Prayer, Restoration, and Transcendence at the 2018 Grammys

January 30, 2018

by Steve Watson

This year’s Grammys had its share of odd and beautiful moments. The very elder looking Elton John and a super classy looking Miley Cyrus seemed to love playing together. And the Childish Gambino song was genre-busting, gorgeous and visually fascinating. What was most arresting for me, though, were two moments of unabashed spiritual hunger and prayer.

First was Sam Smith’s live performance of the gospel-saturated “Pray.”

 

Here we have a young man alienated from religion, not particularly interested in the Bible or church, and not even sure there’s a god that he believes in. But in the face of a world on fire that leaves him “broken, alone, and afraid,” prayer makes as much sense as anything else. Maybe praying, even when the words run away from him, has a shot at taking him to some freedom or birthing a glimmer of hope in him.

I’ve heard that Smith wrote this song after a trip to Iraq in which he saw suffering that went beyond anything else he’d ever seen. That wordless shock and pain turned him toward a hope to connect with something or someone bigger, better, transcendent, but still available for a one-on-one — for intimacy. I myself know Smith’s yearning for connection with something more, but I wasn’t expecting to encounter that longing at the Grammys.

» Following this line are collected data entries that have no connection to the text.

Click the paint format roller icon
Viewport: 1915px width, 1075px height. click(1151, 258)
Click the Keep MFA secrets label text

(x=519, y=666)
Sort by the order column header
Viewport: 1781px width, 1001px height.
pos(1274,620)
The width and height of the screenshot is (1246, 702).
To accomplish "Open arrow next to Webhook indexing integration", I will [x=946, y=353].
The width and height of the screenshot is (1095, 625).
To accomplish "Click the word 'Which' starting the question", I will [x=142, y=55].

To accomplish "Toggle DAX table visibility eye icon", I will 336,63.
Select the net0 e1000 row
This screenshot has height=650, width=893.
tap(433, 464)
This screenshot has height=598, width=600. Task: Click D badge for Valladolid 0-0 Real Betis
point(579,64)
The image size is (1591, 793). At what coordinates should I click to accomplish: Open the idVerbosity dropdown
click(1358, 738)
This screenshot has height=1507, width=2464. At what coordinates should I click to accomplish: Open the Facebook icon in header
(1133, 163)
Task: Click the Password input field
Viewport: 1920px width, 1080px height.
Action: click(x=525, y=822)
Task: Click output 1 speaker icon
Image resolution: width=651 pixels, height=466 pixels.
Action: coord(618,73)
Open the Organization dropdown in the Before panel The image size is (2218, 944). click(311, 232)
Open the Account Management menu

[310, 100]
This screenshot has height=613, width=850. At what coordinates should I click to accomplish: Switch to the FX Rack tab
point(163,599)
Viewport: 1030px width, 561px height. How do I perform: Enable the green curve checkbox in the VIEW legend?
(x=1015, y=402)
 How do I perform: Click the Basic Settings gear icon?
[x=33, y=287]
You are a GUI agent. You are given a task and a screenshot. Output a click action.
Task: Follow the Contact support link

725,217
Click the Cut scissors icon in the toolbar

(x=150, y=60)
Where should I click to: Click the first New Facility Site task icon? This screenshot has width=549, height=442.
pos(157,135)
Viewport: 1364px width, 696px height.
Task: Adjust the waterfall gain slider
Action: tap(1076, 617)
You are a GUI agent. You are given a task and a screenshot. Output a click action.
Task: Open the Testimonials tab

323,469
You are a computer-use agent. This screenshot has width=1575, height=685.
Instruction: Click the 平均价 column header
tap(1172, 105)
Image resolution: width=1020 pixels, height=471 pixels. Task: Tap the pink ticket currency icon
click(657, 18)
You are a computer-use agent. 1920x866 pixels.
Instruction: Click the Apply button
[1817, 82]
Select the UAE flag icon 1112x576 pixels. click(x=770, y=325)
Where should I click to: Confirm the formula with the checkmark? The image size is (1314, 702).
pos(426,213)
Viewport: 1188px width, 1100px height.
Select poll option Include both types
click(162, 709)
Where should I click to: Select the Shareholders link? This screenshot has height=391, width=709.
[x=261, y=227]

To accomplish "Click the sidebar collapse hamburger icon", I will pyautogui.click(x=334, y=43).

The second was Kesha’s much anticipated performance of her hit, “Praying”

Kesha may not have the same vocal chops as Smith, but she’s a bold and present performer. And Kesha’s Grammy performance of “Praying”, backed by other pop vocal legends old and new, was positioned as the emotional center of the whole evening.

 

Kesha’s song, which she performed while fighting tears, is a work of reckoning, addressed to the man who controlled, manipulated, and abused her. And yet the title of the song comes from when the chorus moves not toward vengeance exactly (understandable as that would be), but to a hope that this man who harmed her so would be humbled enough to pray, to have his soul change, and to eventually find peace for himself.

What a shockingly generous yearning and gift, that the restoration and change and freedom she is now starting to experience would extend even as far as her enemy and tormentor. It was a convicting, and yet delightful surprise to see restorative forgiveness proclaimed from a pop star on a national broadcast.

What public or private pains are moving you to yearn for intimacy or connection with something beyond you? For restoration and freedom? What are you doing with those pains? To start, I’ll be praying with Sam Smith and Kesha, and letting them keep pushing me toward the transcendent hope I desperately need.